Picture a woman with three children, including the one growing inside her, driving in blinding snow with what few possessions they could take. Her husband decided suddenly that he no longer wanted a wife and a family.
She’s headed for her home state, but there is no real home waiting. There are plenty of family members greeting them, but no room at the inn.
She imagines that this is how Joseph and Mary must have felt. Someone offers an empty trailer. It has no heat, no running water and the toilets don’t flush. It’s Christmas Eve when they arrive.
When the conditions become intolerable, the oldest daughter, 16, moves in with a friend. The woman walks through the door of the local family shelter with a toddler in tow.
She’s lucky she lives in a small mid-western town. If this had been Tampa, she would have been turned away. The waiting list is two years long.
While applying for Section 8 housing assistance and food stamps, she endures the condescention of social workers.
“You have a college degree. Why aren’t you working?”

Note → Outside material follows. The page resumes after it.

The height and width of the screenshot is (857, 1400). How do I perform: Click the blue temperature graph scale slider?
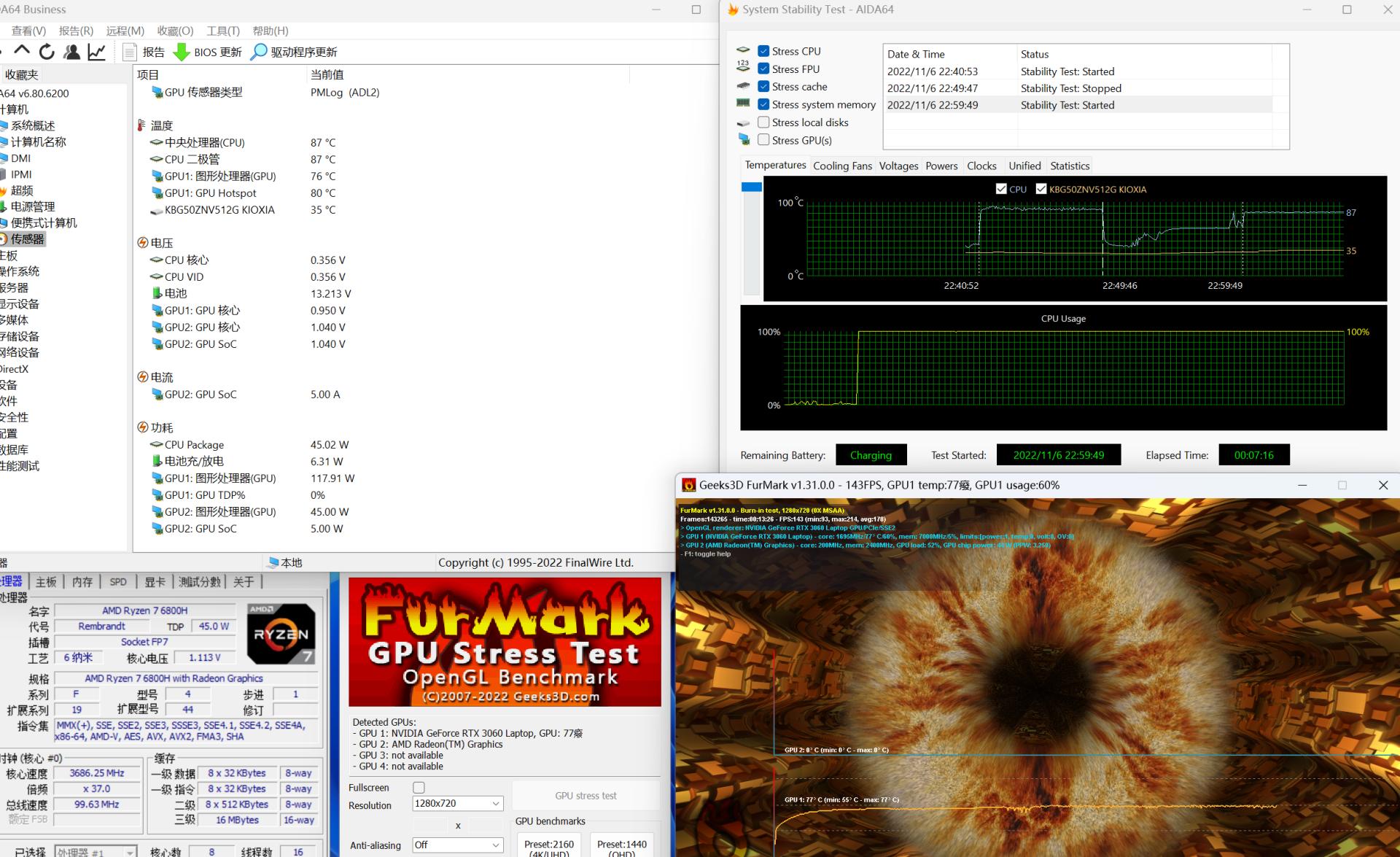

Blindness and ignorance seeming to be a pre-requisite for government jobs of this kind, the child on the woman’s lap and the other in her womb become invisible.
Who would hire her?
Once the baby is born, Florida beckons. Section 8 comes through but subsidized daycare doesn’t. Another two-year waiting list follows.
There seems to be no way out. She’ll lose what benefits she has if she works. After paying daycare, there’s not enough for bills. She hovers at the brink of homelessness from week to week.
If you haven’t guessed, this story is mine. I am one of the many faces of homelessness. All it takes is one illness or injury, one layoff or, as in my case, abandonment by a spouse.
Not everyone can count on their resources or the kindness of strangers to pull them through. All across this prosperous nation there are families tonight wishing they had my car or your cardboard boxes for shelter.
I can’t imagine the heartbreak of refugees in countries like Darfur. These human beings may never know the meaning of home again.
My heart breaks for parents whose children have no energy to cry themselves to sleep as they huddle together on the hard ground. They long for the grassy knoll you slept on.
As you scarf down your Chick-Fil-A, thousands of children are eating garbage to stay alive because their parents have been killed in war, perhaps by one of our few and proud.
Those of you who used the sleep-out as an excuse for partying – I hope your desire to drink doesn’t one day find you begging at a fast-food drive-in for $10 so you can sleep at the Salvation Army.
I hope you sober up and grasp how humiliating it is having to ask strangers for help.
I hope your child never goes hungry or eats nothing but French toast for a week because eggs, milk and bread are all the food you can afford.
I hope you never spend one night in a place that’s not home.